[Dataset items]

=======

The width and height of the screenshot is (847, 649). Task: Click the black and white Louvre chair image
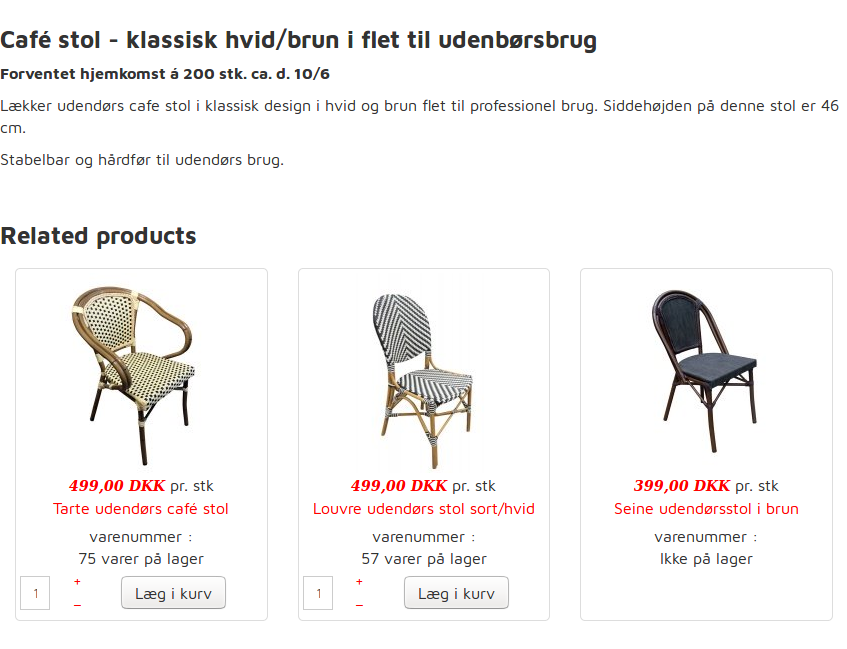coord(422,375)
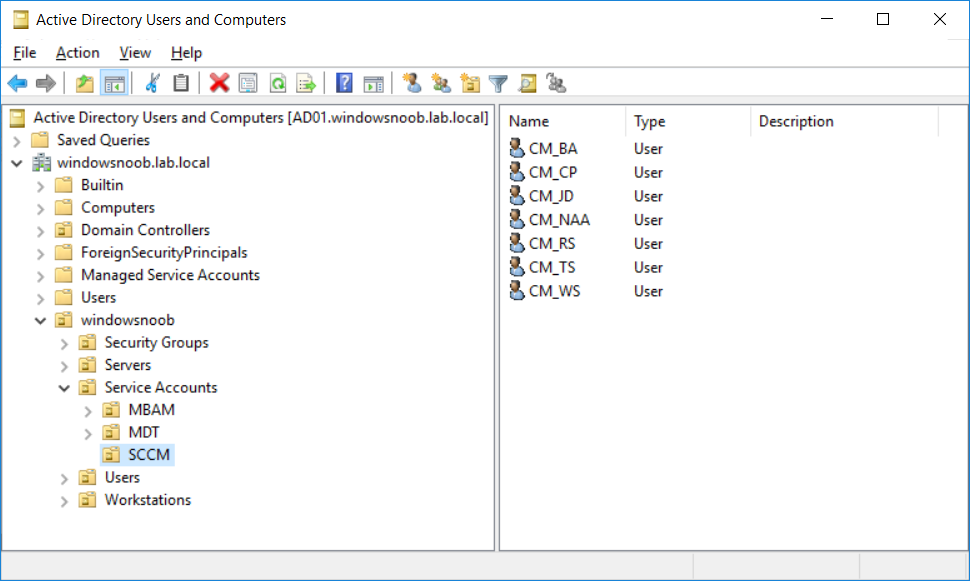Click the Up one level folder icon

point(84,83)
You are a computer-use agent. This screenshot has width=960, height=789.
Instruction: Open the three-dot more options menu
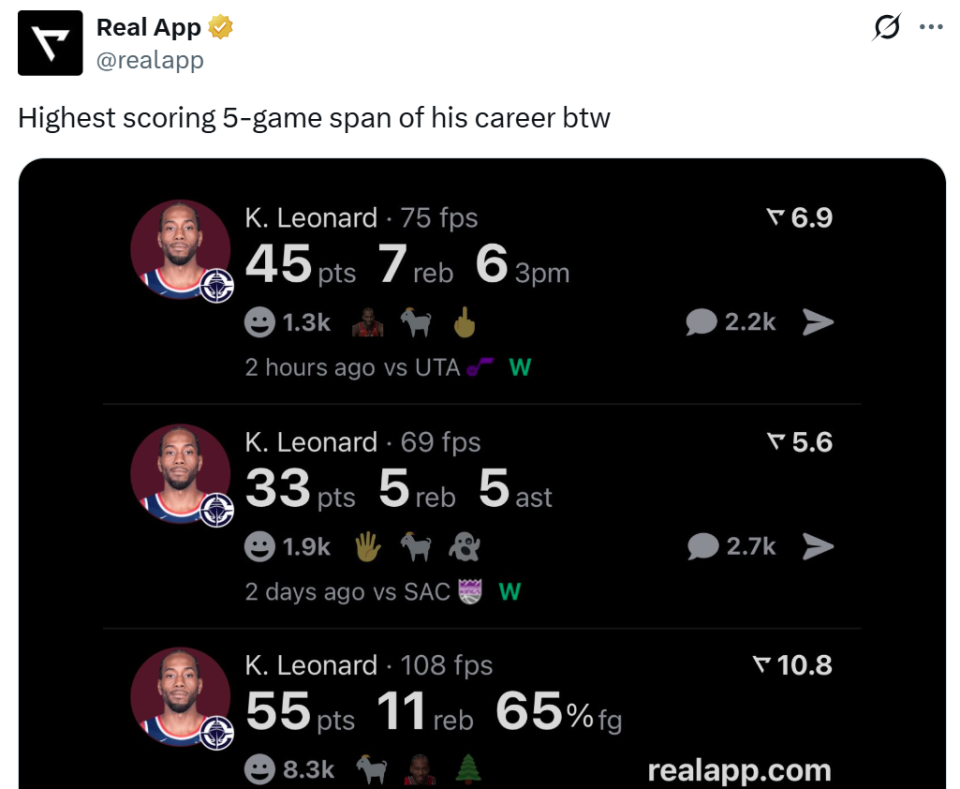pyautogui.click(x=931, y=27)
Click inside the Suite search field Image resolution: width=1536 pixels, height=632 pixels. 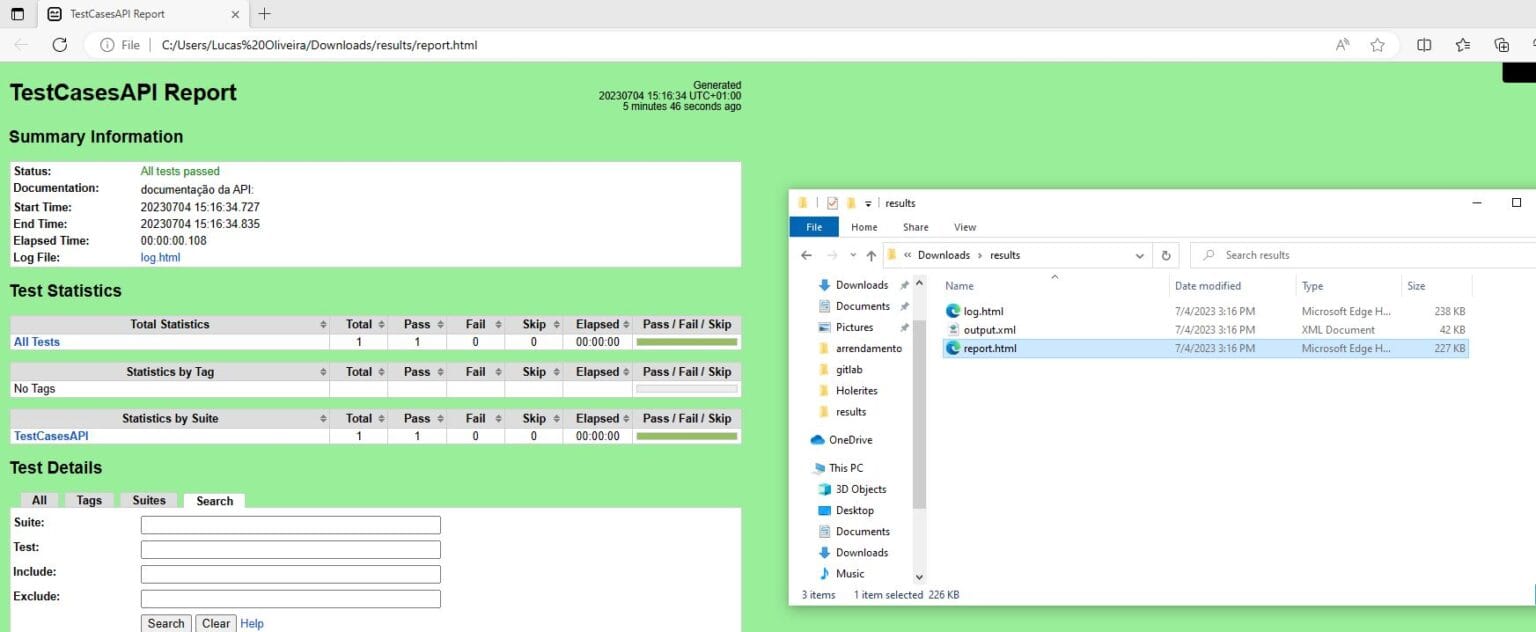pos(290,524)
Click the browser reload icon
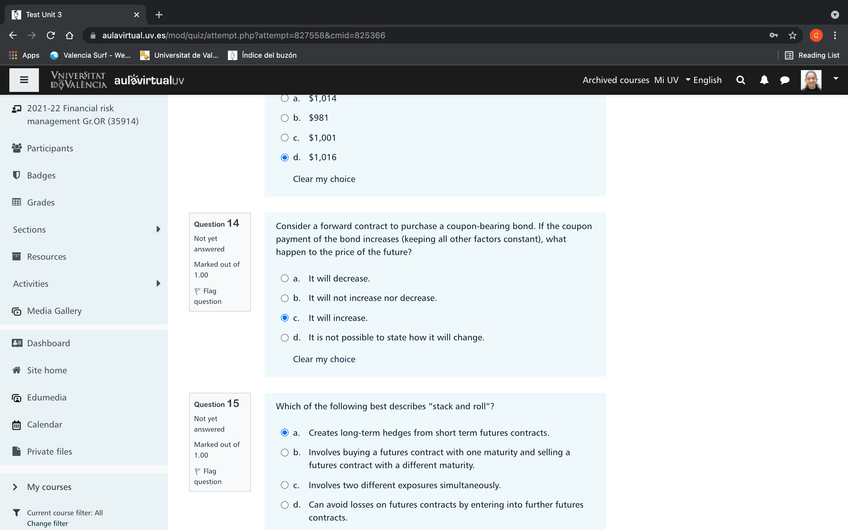Screen dimensions: 848x530 coord(53,35)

=======

◆ Work instructions: Duplicate the items from their beginning through the line that contains "pyautogui.click(x=931, y=27)", including that line. Omit the pictures from your copy.

◆ Written answer:
The width and height of the screenshot is (847, 649). Task: Click the black and white Louvre chair image
coord(422,375)
Click the Up one level folder icon

point(84,83)
You are a computer-use agent. This screenshot has width=960, height=789.
Instruction: Open the three-dot more options menu
pyautogui.click(x=931, y=27)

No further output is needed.